Can you reproduce the lines below as a numbered list, leaving out any blank lines?

Data to use:
++++++
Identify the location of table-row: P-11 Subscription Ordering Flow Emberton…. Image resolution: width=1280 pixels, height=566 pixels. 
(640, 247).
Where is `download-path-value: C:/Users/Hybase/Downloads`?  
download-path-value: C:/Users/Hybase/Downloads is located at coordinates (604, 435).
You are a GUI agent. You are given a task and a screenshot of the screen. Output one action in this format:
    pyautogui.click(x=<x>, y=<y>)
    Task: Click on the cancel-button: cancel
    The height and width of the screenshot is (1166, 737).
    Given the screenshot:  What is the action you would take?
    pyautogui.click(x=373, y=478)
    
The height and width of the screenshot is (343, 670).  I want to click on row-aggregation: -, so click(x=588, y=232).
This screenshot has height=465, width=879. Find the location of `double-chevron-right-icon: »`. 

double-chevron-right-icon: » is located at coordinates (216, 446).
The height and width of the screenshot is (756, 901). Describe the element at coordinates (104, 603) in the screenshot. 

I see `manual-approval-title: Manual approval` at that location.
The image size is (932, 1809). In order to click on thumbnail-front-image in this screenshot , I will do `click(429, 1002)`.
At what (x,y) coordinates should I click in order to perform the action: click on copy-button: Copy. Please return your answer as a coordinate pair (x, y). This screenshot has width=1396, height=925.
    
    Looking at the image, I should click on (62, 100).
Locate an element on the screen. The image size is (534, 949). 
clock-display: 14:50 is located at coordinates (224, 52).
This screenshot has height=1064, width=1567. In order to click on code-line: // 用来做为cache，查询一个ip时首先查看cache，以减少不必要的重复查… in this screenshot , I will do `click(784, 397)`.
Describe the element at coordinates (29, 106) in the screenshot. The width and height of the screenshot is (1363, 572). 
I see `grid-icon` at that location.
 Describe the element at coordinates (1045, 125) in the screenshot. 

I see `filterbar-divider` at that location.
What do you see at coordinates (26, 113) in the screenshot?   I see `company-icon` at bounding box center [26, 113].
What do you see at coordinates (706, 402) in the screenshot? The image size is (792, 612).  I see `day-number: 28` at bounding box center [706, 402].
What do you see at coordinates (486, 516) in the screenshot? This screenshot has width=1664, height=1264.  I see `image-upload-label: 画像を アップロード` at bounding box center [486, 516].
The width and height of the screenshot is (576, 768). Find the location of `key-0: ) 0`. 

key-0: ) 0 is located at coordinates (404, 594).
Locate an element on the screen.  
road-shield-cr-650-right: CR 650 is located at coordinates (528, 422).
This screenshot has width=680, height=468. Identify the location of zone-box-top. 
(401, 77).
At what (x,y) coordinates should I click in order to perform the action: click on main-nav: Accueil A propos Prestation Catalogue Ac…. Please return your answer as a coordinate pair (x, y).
++++++
Result below:
1. Identify the location of table-row: P-11 Subscription Ordering Flow Emberton…. Image resolution: width=1280 pixels, height=566 pixels. 
2. (640, 247).
3. Where is `download-path-value: C:/Users/Hybase/Downloads`?  
4. download-path-value: C:/Users/Hybase/Downloads is located at coordinates (604, 435).
5. You are a GUI agent. You are given a task and a screenshot of the screen. Output one action in this format:
6.     pyautogui.click(x=<x>, y=<y>)
7.     Task: Click on the cancel-button: cancel
8.     The height and width of the screenshot is (1166, 737).
9.     Given the screenshot:  What is the action you would take?
10.     pyautogui.click(x=373, y=478)
11. The height and width of the screenshot is (343, 670).  I want to click on row-aggregation: -, so click(x=588, y=232).
12. This screenshot has height=465, width=879. Find the location of `double-chevron-right-icon: »`. 
13. double-chevron-right-icon: » is located at coordinates (216, 446).
14. The height and width of the screenshot is (756, 901). Describe the element at coordinates (104, 603) in the screenshot. 
15. I see `manual-approval-title: Manual approval` at that location.
16. The image size is (932, 1809). In order to click on thumbnail-front-image in this screenshot , I will do `click(429, 1002)`.
17. At what (x,y) coordinates should I click in order to perform the action: click on copy-button: Copy. Please return your answer as a coordinate pair (x, y). This screenshot has width=1396, height=925.
18.     Looking at the image, I should click on (62, 100).
19. Locate an element on the screen. The image size is (534, 949). 
20. clock-display: 14:50 is located at coordinates (224, 52).
21. This screenshot has height=1064, width=1567. In order to click on code-line: // 用来做为cache，查询一个ip时首先查看cache，以减少不必要的重复查… in this screenshot , I will do `click(784, 397)`.
22. Describe the element at coordinates (29, 106) in the screenshot. The width and height of the screenshot is (1363, 572). 
23. I see `grid-icon` at that location.
24.  Describe the element at coordinates (1045, 125) in the screenshot. 
25. I see `filterbar-divider` at that location.
26. What do you see at coordinates (26, 113) in the screenshot?   I see `company-icon` at bounding box center [26, 113].
27. What do you see at coordinates (706, 402) in the screenshot? The image size is (792, 612).  I see `day-number: 28` at bounding box center [706, 402].
28. What do you see at coordinates (486, 516) in the screenshot? This screenshot has width=1664, height=1264.  I see `image-upload-label: 画像を アップロード` at bounding box center [486, 516].
29. The width and height of the screenshot is (576, 768). Find the location of `key-0: ) 0`. 
30. key-0: ) 0 is located at coordinates (404, 594).
31. Locate an element on the screen.  
32. road-shield-cr-650-right: CR 650 is located at coordinates (528, 422).
33. This screenshot has width=680, height=468. Identify the location of zone-box-top. 
34. (401, 77).
35. At what (x,y) coordinates should I click in order to perform the action: click on main-nav: Accueil A propos Prestation Catalogue Ac…. Please return your answer as a coordinate pair (x, y).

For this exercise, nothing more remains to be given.